Collected data
-- Opening Marker --

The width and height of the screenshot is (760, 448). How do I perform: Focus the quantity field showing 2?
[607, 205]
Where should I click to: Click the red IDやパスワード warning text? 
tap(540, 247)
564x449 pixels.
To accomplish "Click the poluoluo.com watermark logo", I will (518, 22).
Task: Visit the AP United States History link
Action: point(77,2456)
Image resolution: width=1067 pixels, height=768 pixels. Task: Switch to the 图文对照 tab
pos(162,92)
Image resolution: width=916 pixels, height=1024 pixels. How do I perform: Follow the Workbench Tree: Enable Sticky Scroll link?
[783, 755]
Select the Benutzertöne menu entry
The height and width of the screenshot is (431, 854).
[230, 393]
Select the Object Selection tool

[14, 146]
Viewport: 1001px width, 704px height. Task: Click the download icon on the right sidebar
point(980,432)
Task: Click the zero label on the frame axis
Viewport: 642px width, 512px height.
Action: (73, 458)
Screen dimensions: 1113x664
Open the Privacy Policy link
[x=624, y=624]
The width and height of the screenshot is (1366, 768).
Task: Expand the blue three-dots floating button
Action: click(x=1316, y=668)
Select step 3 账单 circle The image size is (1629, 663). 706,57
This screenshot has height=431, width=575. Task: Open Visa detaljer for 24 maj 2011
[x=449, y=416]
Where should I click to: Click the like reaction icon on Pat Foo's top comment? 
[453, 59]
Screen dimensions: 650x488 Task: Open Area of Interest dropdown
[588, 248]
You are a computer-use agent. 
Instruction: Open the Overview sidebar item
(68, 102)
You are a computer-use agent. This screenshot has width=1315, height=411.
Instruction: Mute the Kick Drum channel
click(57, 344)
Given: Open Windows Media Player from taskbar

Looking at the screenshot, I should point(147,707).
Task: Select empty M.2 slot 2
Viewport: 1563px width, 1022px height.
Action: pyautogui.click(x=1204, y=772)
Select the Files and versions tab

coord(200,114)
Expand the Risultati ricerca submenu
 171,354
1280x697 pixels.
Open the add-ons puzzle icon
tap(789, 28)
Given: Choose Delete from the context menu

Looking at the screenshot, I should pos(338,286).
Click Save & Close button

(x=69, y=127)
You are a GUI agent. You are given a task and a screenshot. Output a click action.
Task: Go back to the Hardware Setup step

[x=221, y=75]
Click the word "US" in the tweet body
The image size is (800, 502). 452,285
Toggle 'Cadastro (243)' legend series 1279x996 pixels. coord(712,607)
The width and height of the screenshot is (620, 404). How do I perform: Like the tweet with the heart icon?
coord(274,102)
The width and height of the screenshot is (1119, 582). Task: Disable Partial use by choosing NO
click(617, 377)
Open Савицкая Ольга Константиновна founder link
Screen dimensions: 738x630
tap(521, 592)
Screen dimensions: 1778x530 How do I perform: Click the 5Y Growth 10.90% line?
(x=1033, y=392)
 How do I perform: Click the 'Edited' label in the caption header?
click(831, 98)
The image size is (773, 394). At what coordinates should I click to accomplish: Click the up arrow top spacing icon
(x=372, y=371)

-- Closing Marker --

Every entry shown above is to be written out exactly.

The width and height of the screenshot is (760, 448). How do I perform: Focus the quantity field showing 2?
[607, 205]
Where should I click to: Click the red IDやパスワード warning text? 
tap(540, 247)
564x449 pixels.
To accomplish "Click the poluoluo.com watermark logo", I will (518, 22).
Task: Visit the AP United States History link
Action: point(77,2456)
Image resolution: width=1067 pixels, height=768 pixels. Task: Switch to the 图文对照 tab
pos(162,92)
Image resolution: width=916 pixels, height=1024 pixels. How do I perform: Follow the Workbench Tree: Enable Sticky Scroll link?
[783, 755]
Select the Benutzertöne menu entry
The height and width of the screenshot is (431, 854).
[230, 393]
Select the Object Selection tool

[14, 146]
Viewport: 1001px width, 704px height. Task: Click the download icon on the right sidebar
point(980,432)
Task: Click the zero label on the frame axis
Viewport: 642px width, 512px height.
Action: (73, 458)
Screen dimensions: 1113x664
Open the Privacy Policy link
[x=624, y=624]
The width and height of the screenshot is (1366, 768).
Task: Expand the blue three-dots floating button
Action: click(x=1316, y=668)
Select step 3 账单 circle The image size is (1629, 663). 706,57
This screenshot has height=431, width=575. Task: Open Visa detaljer for 24 maj 2011
[x=449, y=416]
Where should I click to: Click the like reaction icon on Pat Foo's top comment? 
[453, 59]
Screen dimensions: 650x488 Task: Open Area of Interest dropdown
[588, 248]
You are a computer-use agent. 
Instruction: Open the Overview sidebar item
(68, 102)
You are a computer-use agent. This screenshot has width=1315, height=411.
Instruction: Mute the Kick Drum channel
click(57, 344)
Given: Open Windows Media Player from taskbar

Looking at the screenshot, I should point(147,707).
Task: Select empty M.2 slot 2
Viewport: 1563px width, 1022px height.
Action: pyautogui.click(x=1204, y=772)
Select the Files and versions tab

coord(200,114)
Expand the Risultati ricerca submenu
 171,354
1280x697 pixels.
Open the add-ons puzzle icon
tap(789, 28)
Given: Choose Delete from the context menu

Looking at the screenshot, I should pos(338,286).
Click Save & Close button

(x=69, y=127)
You are a GUI agent. You are given a task and a screenshot. Output a click action.
Task: Go back to the Hardware Setup step

[x=221, y=75]
Click the word "US" in the tweet body
The image size is (800, 502). 452,285
Toggle 'Cadastro (243)' legend series 1279x996 pixels. coord(712,607)
The width and height of the screenshot is (620, 404). How do I perform: Like the tweet with the heart icon?
coord(274,102)
The width and height of the screenshot is (1119, 582). Task: Disable Partial use by choosing NO
click(617, 377)
Open Савицкая Ольга Константиновна founder link
Screen dimensions: 738x630
tap(521, 592)
Screen dimensions: 1778x530 How do I perform: Click the 5Y Growth 10.90% line?
(x=1033, y=392)
 How do I perform: Click the 'Edited' label in the caption header?
click(831, 98)
The image size is (773, 394). At what coordinates should I click to accomplish: Click the up arrow top spacing icon
(x=372, y=371)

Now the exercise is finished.